Tip: Start with choreography for simple fan-out reactions. Reach for orchestration (a saga) once a process spans many steps and needs compensating actions or a clear audit of where it is.

Benefits

Decoupling — producers and consumers deploy, scale, and fail independently. Neither needs the other to be online.
Scalability — partitions let you scale consumers horizontally; a slow consumer never blocks the producer.
Replayability — because Kafka retains the log, you can reset a consumer group’s offsets to rebuild state or backfill a brand-new service from history.
Extensibility — new capabilities subscribe to existing events without touching upstream code.

Challenges

EDA is not free. The trade-offs are real and must be designed for, not discovered in production.

Eventual consistency — there is a window where services disagree about state. Your UI and APIs must tolerate “in progress” states rather than assuming everything is instantly consistent.
Debugging and tracing — a single user action becomes a fan of asynchronous events.
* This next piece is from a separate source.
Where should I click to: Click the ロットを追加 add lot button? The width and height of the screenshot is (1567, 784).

Propagate a correlation ID in headers and invest in distributed tracing early.
Duplicate and out-of-order delivery — Kafka guarantees at-least-once by default, so consumers must be idempotent.
Schema evolution — since the event is the contract, breaking changes break consumers. Use a schema registry with backward-compatible evolution rules.
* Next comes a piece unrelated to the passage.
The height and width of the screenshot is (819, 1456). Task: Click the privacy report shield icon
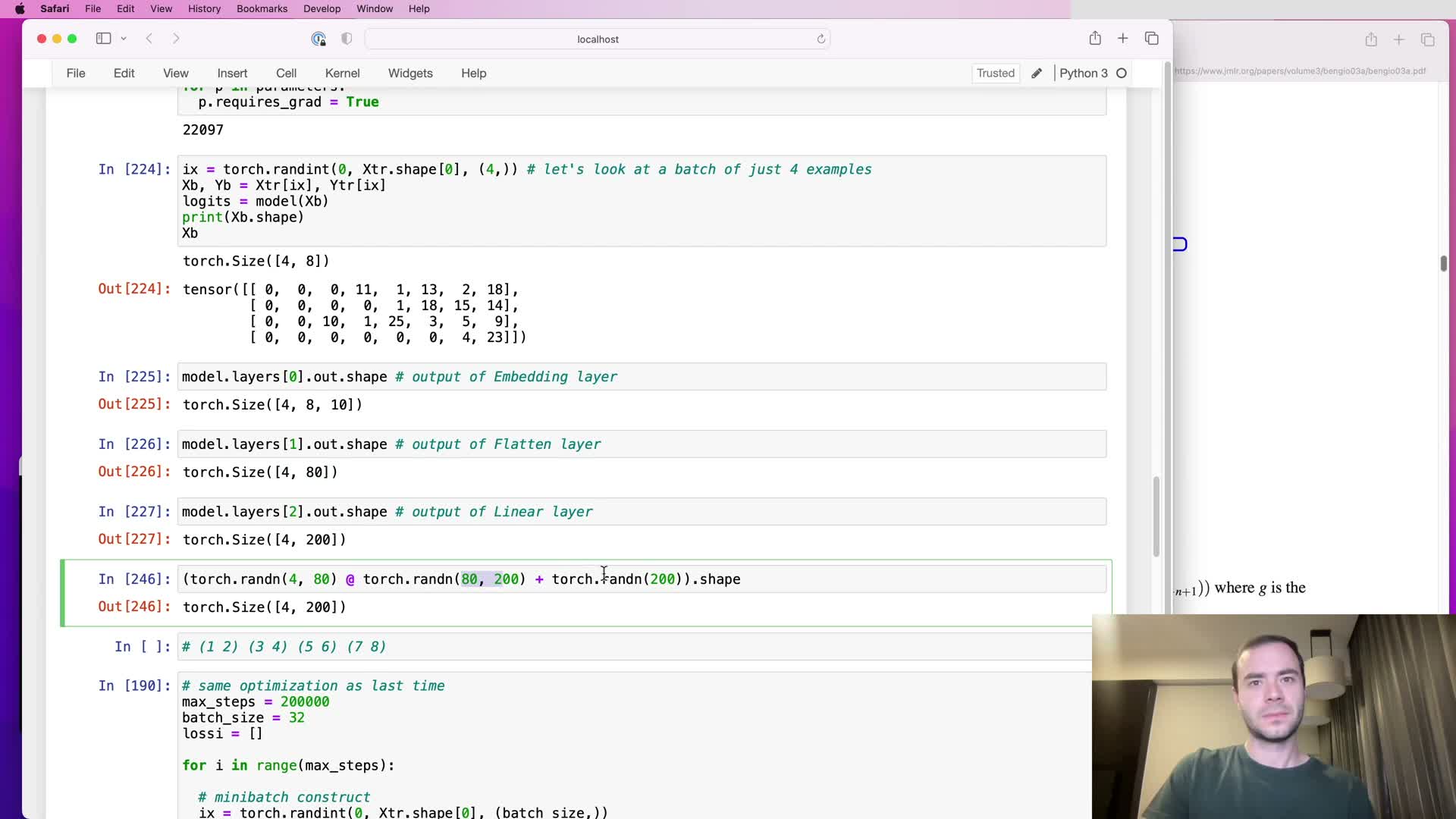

Propagating a correlation ID keeps a logical transaction traceable across hops:

@KafkaListener(topics = "orders.placed", groupId = "inventory-service")
public void onOrderPlaced(
        ConsumerRecord<String, OrderPlaced> record,
        @Header(name = "correlationId", required = false) String correlationId) {

    MDC.put("correlationId", correlationId);
    try {
        reserveStock(record.value().items());
    } finally {
        MDC.clear();
    }
}

When event-driven architecture fits

EDA shines when you have multiple services that need to react to the same business facts, when workloads are bursty and need buffering, when you want an audit trail of everything that happened, or when teams need to ship independently. It is overkill for a simple CRUD app with one service and a single database, and it is the wrong tool when a caller genuinely needs a synchronous answer right now — request/response over REST or gRPC is still correct for read-after-write queries.

Best Practices

Name events as immutable, past-tense facts (PaymentCaptured), not commands (CapturePayment).
Make every consumer idempotent so at-least-once delivery and replays are safe.
Key messages by the entity ID to preserve per-entity ordering within a partition.
Govern schemas with a registry and enforce backward compatibility before publishing breaking changes.
Propagate a correlation ID in headers and adopt distributed tracing from day one.
Design APIs and UIs to embrace eventual consistency instead of fighting it.
Default to choreography for simple flows; escalate to an orchestrated saga only when you need compensation and explicit visibility.